— 問題 —
以下の記録のすべての行を、空行を除いて1行につき1つの文字列とし、JSONのリストとして示してください。画像は答えに含めないでください。

— 表示データ —
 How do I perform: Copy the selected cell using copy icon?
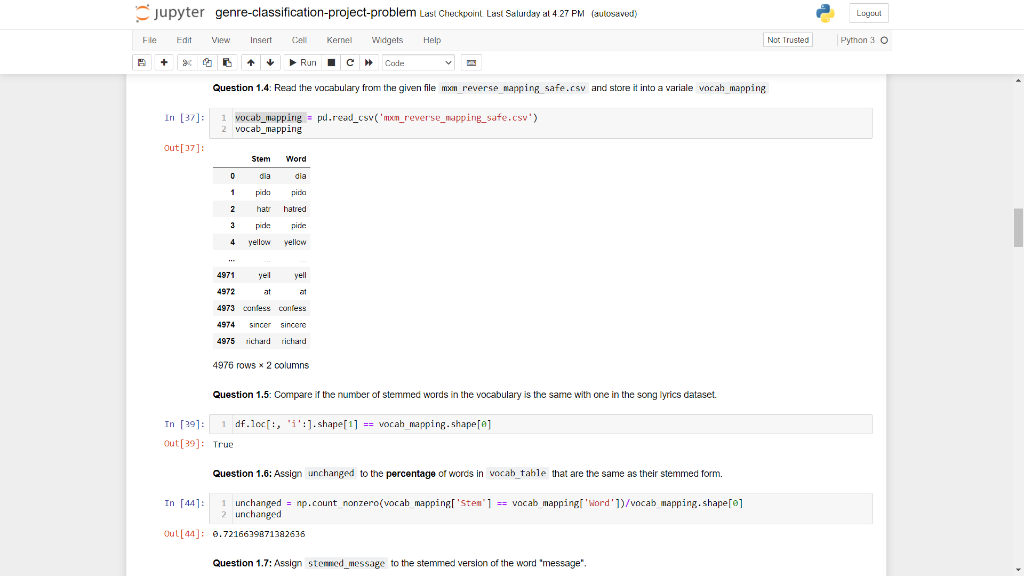coord(206,61)
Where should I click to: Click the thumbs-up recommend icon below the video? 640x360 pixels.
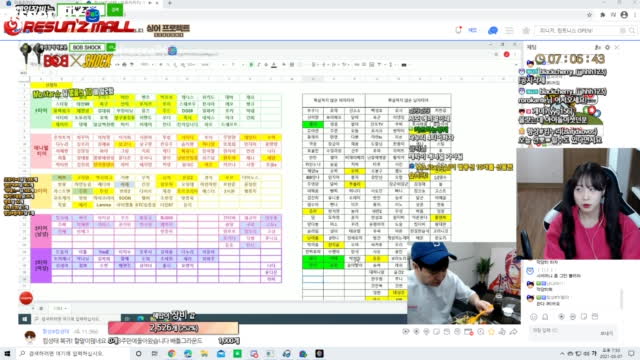(x=502, y=332)
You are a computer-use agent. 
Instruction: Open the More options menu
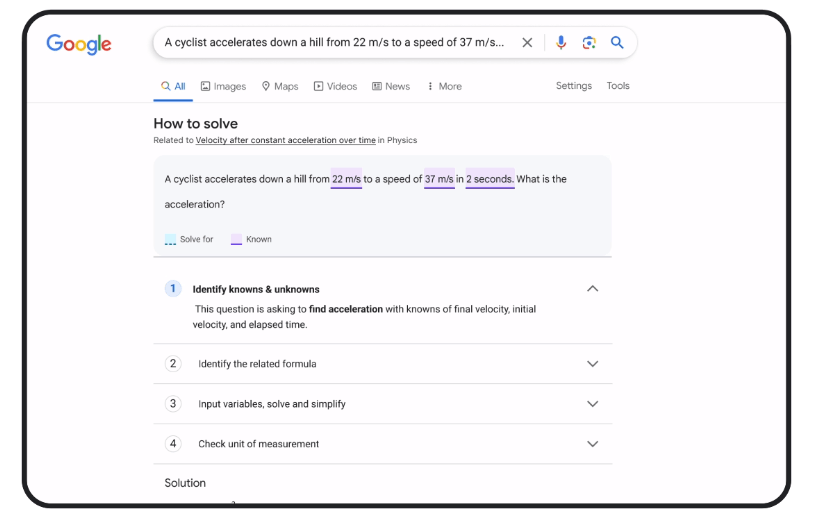point(444,87)
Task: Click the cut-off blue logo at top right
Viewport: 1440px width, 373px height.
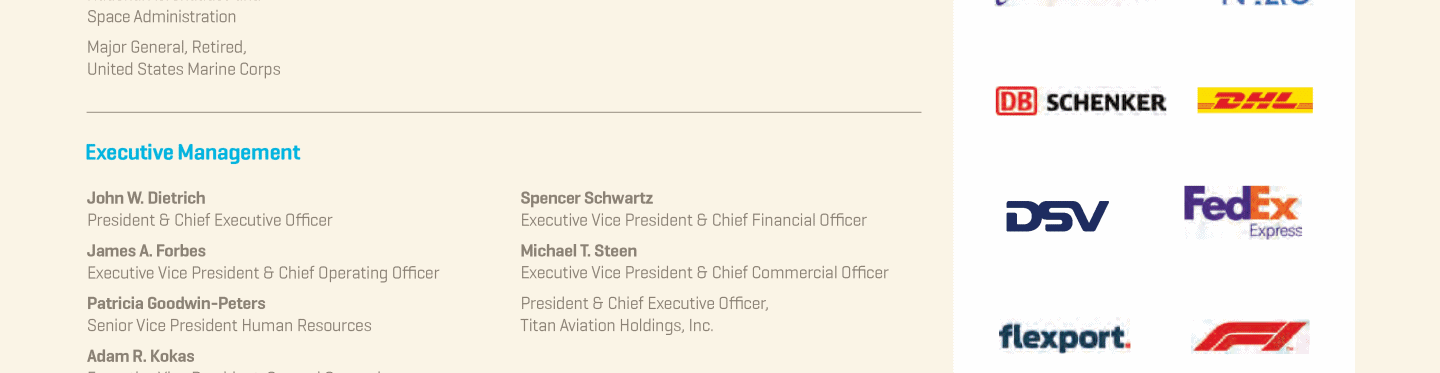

— 記述解答 —
[
  " How do I perform: Copy the selected cell using copy icon?",
  "coord(206,61)",
  "Where should I click to: Click the thumbs-up recommend icon below the video? 640x360 pixels.",
  "(x=502, y=332)",
  "You are a computer-use agent. ",
  "Instruction: Open the More options menu",
  "point(444,87)",
  "Task: Click the cut-off blue logo at top right",
  "Viewport: 1440px width, 373px height."
]